- **Goal of the exercise**: Set down the lines below, exactly, starting at the one that contains "KORONAVIRUS.hr (108, 2043)" and stopping at the last line, inclusive. Omit pictures.

*** Opening Given records ***

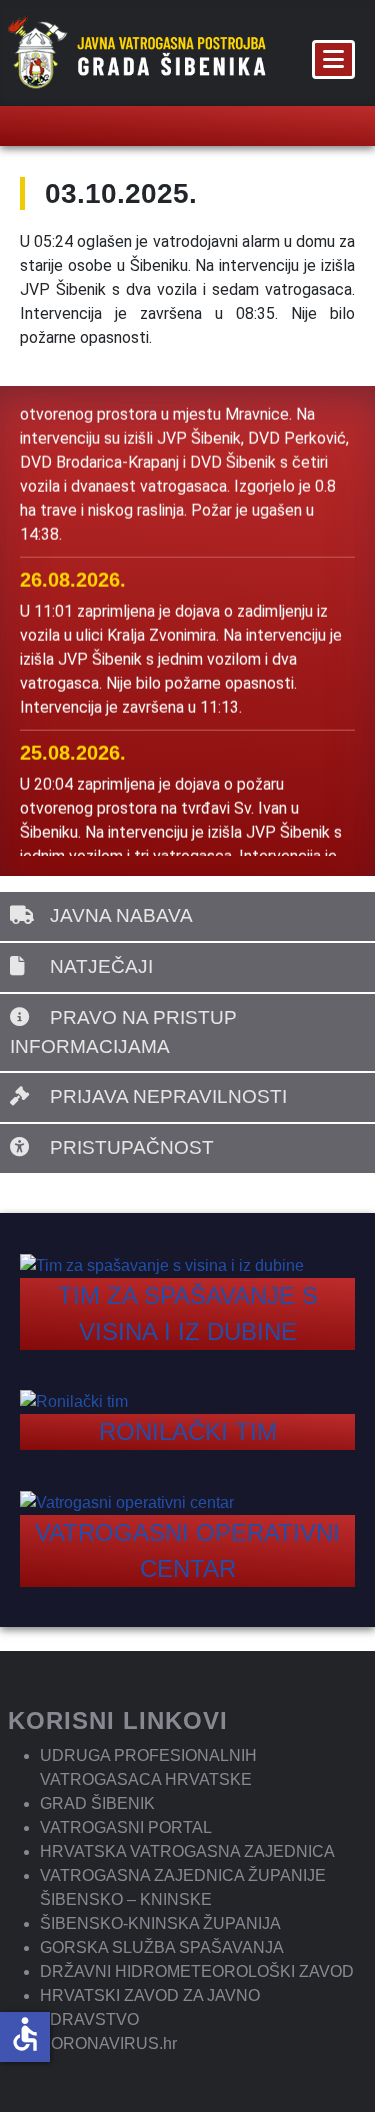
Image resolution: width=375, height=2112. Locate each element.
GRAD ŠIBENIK (97, 1803)
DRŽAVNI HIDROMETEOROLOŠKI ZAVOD (197, 1971)
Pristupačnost (129, 1147)
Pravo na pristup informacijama (123, 1032)
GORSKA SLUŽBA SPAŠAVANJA (162, 1947)
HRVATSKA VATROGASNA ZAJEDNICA (187, 1851)
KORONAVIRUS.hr (108, 2043)
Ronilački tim (188, 1431)
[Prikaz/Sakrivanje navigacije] (333, 59)
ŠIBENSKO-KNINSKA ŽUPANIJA (160, 1923)
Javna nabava (119, 915)
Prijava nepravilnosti (166, 1096)
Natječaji (99, 966)
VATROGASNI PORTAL (126, 1827)
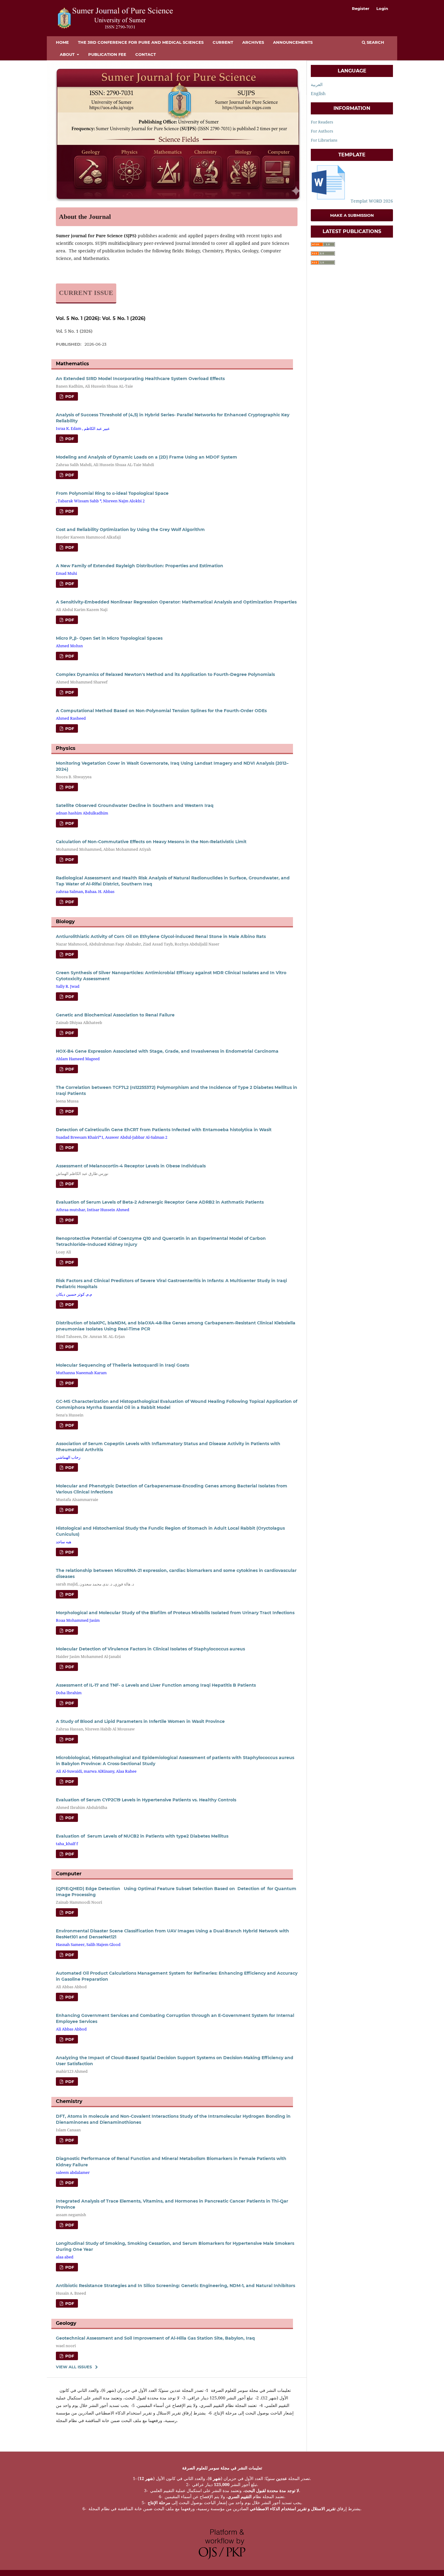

*** Closing Given records ***

- **Finished task**:
KORONAVIRUS.hr (108, 2043)
Ronilački tim (188, 1431)
[Prikaz/Sakrivanje navigacije] (333, 59)
ŠIBENSKO-KNINSKA ŽUPANIJA (160, 1923)
Javna nabava (119, 915)
Prijava nepravilnosti (166, 1096)
Natječaji (99, 966)
VATROGASNI PORTAL (126, 1827)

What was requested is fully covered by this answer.